WHAT YOU NEED TO DO |
From the data below, retype exactly the lines starting with the one that contains "Image resolution: width=574" and ending with the one that contains "You are a computer-use agent. Viewport: 435px", both included.

(Extracted records)
>>>>>
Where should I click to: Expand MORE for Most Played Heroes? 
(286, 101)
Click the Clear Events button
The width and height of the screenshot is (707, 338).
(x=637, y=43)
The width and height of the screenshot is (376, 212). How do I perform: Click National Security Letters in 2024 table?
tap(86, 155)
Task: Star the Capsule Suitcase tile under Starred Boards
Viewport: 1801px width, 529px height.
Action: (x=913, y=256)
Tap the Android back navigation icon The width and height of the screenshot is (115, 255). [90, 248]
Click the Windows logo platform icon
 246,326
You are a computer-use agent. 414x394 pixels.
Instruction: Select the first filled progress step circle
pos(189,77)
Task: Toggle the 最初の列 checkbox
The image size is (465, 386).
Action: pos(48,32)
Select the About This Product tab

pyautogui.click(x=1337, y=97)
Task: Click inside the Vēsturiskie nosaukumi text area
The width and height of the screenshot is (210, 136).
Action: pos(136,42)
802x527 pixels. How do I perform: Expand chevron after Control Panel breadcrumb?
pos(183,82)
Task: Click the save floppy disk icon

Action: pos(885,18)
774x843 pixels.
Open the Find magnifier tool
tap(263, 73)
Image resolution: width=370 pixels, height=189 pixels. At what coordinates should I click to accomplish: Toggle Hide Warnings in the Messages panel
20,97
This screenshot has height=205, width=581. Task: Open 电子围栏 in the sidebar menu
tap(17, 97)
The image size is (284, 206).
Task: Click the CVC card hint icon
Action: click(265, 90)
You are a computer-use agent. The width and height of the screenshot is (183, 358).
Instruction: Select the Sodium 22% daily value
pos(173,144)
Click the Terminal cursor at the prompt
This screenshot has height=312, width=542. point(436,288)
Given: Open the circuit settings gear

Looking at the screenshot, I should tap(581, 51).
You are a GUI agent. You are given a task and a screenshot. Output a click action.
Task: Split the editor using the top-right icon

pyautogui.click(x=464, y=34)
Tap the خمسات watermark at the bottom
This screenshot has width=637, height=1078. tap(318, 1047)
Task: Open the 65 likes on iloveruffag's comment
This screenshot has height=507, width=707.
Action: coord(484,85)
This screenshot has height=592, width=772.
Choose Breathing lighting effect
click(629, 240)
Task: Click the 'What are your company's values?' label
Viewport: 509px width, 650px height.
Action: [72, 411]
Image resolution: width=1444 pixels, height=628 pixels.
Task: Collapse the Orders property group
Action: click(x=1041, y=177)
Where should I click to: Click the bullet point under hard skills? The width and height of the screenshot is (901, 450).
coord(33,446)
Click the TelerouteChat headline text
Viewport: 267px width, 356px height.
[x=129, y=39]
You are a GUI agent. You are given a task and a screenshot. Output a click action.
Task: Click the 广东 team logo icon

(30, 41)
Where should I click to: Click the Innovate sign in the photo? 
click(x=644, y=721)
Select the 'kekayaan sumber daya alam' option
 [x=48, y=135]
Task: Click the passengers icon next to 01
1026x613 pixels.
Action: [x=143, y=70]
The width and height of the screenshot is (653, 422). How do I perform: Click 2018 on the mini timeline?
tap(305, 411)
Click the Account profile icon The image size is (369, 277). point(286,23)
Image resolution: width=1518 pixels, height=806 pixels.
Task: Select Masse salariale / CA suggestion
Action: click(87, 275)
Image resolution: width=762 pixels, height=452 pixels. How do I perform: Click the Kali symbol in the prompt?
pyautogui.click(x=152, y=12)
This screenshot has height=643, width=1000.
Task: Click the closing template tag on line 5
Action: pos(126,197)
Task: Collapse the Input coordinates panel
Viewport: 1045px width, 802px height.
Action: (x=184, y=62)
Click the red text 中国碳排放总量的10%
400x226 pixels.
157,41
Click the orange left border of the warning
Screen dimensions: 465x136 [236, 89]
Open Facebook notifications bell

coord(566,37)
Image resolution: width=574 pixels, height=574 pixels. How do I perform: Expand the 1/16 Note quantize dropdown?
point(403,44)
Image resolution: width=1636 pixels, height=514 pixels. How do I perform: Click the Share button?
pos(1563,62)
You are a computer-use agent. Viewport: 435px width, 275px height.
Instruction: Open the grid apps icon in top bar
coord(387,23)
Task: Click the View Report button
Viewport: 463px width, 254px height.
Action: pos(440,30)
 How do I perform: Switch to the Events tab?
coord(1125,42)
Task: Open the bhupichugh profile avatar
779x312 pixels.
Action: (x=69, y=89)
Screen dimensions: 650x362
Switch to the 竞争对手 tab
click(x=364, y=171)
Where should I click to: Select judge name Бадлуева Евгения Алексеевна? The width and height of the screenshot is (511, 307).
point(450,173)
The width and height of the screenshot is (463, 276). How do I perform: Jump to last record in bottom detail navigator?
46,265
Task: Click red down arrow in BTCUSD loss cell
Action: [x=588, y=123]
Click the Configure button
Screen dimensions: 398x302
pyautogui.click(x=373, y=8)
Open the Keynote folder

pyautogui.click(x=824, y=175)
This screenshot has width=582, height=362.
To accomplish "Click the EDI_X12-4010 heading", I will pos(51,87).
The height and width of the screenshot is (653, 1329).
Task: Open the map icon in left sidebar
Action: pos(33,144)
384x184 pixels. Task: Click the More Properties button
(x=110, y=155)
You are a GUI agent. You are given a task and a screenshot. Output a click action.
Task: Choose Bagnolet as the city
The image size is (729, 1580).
<<<<<
SOLUTION TO THIS TASK |
Image resolution: width=574 pixels, height=574 pixels. How do I perform: Expand the 1/16 Note quantize dropdown?
point(403,44)
Image resolution: width=1636 pixels, height=514 pixels. How do I perform: Click the Share button?
pos(1563,62)
You are a computer-use agent. Viewport: 435px width, 275px height.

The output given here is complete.